Written exercise A:
List the materials that the Artbots artist profile says the pair works with to make their machines.
Written exercise B:
Reproduce the passage of the Artbots artist profile starting at "http://www.ellenlake.com" and ending at "States Geological Survey.".
Written exercise C:
According to the Artbots artist profile, where does Chris Green work as an environmental scientist?

** start Provided text **

Meet the Artbots Artists


String Ball Collector

Ellen Lake and Chris Green

http://www.ellenlake.com

Chris Green (scientist) and Ellen Lake (artist) join forces to make mechanical sculptures. Working with metal, motors, and electronics they make machines inspired from observations in everyday life - from playing with tinker toys to watching oil rigs work away off the California Coast. Chris and Ellen live in Oakland, California with their two children, Sam and Josephine, and their hamster Captain Tree. Ellen is also working on a series of experimental short videos about collecting and Chris is an environmental scientist at the United States Geological Survey.

** end Provided text **
** start Dataset records **

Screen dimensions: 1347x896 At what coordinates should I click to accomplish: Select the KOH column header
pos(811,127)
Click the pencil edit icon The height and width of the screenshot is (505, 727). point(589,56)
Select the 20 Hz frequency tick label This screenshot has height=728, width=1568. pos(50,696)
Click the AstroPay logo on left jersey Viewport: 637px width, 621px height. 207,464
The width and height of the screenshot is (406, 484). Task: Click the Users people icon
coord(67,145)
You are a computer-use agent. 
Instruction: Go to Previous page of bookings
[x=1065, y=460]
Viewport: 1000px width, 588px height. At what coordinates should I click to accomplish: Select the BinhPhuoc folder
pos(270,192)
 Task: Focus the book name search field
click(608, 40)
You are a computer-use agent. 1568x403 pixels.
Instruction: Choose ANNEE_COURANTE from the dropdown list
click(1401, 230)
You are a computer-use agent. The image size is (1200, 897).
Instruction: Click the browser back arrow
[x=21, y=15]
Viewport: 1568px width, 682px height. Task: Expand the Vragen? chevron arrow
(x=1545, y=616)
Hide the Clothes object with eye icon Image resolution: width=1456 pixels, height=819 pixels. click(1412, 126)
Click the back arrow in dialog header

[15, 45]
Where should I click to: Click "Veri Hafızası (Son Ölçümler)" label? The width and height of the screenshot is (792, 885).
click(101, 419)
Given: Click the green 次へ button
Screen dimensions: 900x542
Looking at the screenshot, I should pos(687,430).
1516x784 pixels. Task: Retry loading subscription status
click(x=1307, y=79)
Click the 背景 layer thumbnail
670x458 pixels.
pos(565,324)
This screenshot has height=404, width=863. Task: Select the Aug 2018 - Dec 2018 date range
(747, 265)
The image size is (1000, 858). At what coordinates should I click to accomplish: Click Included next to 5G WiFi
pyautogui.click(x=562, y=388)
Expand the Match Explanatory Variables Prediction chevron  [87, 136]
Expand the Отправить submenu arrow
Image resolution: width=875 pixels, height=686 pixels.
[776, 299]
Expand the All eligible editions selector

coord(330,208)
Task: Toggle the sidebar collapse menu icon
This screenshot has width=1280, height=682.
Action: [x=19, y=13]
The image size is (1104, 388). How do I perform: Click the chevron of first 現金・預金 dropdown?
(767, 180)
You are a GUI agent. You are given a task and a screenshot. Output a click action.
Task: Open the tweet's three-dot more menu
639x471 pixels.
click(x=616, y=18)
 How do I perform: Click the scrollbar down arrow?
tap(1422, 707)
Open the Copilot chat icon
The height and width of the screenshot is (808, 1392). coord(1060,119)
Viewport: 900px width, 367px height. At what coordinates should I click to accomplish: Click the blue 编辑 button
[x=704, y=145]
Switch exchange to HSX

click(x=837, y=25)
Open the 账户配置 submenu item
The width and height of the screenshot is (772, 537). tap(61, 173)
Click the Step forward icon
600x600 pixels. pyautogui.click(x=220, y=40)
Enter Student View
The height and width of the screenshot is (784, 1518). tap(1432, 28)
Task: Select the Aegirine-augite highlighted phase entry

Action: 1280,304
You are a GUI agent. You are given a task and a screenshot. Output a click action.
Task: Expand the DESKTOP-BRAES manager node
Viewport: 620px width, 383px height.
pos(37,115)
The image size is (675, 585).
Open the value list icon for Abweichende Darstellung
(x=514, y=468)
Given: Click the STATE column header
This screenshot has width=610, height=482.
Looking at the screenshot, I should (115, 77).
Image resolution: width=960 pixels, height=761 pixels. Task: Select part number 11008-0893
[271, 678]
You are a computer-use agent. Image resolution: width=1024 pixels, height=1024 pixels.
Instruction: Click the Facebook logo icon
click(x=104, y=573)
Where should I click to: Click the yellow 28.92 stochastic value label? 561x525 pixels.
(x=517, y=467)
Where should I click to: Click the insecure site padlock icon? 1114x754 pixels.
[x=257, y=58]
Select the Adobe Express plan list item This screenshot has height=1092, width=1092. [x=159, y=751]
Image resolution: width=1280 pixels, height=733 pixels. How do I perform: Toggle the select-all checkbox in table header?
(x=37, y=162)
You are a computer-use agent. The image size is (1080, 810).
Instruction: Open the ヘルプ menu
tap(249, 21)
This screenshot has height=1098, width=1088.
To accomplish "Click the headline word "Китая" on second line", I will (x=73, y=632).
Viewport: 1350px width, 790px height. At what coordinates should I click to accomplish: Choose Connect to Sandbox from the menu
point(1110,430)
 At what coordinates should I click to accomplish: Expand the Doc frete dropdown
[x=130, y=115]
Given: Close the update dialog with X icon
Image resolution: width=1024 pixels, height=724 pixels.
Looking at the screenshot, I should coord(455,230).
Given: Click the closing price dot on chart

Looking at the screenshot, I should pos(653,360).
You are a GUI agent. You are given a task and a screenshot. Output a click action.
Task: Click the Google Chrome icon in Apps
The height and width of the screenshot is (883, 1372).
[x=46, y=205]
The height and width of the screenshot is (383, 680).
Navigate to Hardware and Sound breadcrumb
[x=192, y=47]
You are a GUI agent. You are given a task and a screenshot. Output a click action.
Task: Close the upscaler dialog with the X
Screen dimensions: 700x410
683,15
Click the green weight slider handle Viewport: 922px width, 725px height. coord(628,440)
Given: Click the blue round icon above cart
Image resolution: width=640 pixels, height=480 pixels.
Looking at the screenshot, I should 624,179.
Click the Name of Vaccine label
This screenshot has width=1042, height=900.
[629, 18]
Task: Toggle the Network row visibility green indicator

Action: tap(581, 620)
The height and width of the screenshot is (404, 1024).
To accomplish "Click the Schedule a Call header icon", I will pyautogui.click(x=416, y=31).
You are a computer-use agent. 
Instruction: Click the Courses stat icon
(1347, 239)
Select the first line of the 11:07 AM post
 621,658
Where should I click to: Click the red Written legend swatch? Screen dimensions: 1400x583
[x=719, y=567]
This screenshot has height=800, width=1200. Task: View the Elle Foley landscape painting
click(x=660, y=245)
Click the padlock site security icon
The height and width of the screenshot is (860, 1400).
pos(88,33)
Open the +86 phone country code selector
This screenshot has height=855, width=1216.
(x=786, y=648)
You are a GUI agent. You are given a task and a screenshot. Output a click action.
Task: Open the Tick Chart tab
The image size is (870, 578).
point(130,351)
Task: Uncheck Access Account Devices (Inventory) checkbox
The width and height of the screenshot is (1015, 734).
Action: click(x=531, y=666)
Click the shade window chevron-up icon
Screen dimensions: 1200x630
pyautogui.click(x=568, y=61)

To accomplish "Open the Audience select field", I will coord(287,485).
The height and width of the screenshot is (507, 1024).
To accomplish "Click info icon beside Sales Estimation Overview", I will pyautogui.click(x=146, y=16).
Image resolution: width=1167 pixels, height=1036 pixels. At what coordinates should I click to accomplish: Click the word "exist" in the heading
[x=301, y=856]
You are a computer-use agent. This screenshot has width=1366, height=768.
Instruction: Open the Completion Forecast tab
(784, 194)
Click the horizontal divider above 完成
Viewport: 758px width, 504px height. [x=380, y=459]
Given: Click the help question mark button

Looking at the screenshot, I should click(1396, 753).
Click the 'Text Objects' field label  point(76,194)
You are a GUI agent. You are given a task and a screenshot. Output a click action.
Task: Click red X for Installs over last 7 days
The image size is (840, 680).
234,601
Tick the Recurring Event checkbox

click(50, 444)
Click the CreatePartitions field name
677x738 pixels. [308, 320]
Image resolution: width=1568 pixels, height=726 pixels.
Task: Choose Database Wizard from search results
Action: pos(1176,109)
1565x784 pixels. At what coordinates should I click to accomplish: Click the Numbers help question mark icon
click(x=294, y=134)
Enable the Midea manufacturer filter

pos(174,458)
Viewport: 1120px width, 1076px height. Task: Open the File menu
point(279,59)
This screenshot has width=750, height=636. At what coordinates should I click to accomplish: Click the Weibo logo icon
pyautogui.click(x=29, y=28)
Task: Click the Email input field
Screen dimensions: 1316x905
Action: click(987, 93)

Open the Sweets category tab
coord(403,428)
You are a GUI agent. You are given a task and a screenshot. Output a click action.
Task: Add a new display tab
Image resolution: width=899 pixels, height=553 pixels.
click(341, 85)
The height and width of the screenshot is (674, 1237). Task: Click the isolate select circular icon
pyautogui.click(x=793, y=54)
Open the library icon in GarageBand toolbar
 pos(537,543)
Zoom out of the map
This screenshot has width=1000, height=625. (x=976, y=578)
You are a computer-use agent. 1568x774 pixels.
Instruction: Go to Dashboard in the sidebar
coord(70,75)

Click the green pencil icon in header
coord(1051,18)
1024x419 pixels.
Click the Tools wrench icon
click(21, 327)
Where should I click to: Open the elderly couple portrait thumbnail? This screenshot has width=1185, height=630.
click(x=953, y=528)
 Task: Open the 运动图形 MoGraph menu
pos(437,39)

** end Dataset records **

Exercise result A:
Metal, motors, and electronics

Exercise result B:
http://www.ellenlake.com

Chris Green (scientist) and Ellen Lake (artist) join forces to make mechanical sculptures. Working with metal, motors, and electronics they make machines inspired from observations in everyday life - from playing with tinker toys to watching oil rigs work away off the California Coast. Chris and Ellen live in Oakland, California with their two children, Sam and Josephine, and their hamster Captain Tree. Ellen is also working on a series of experimental short videos about collecting and Chris is an environmental scientist at the United States Geological Survey.

Exercise result C:
At the United States Geological Survey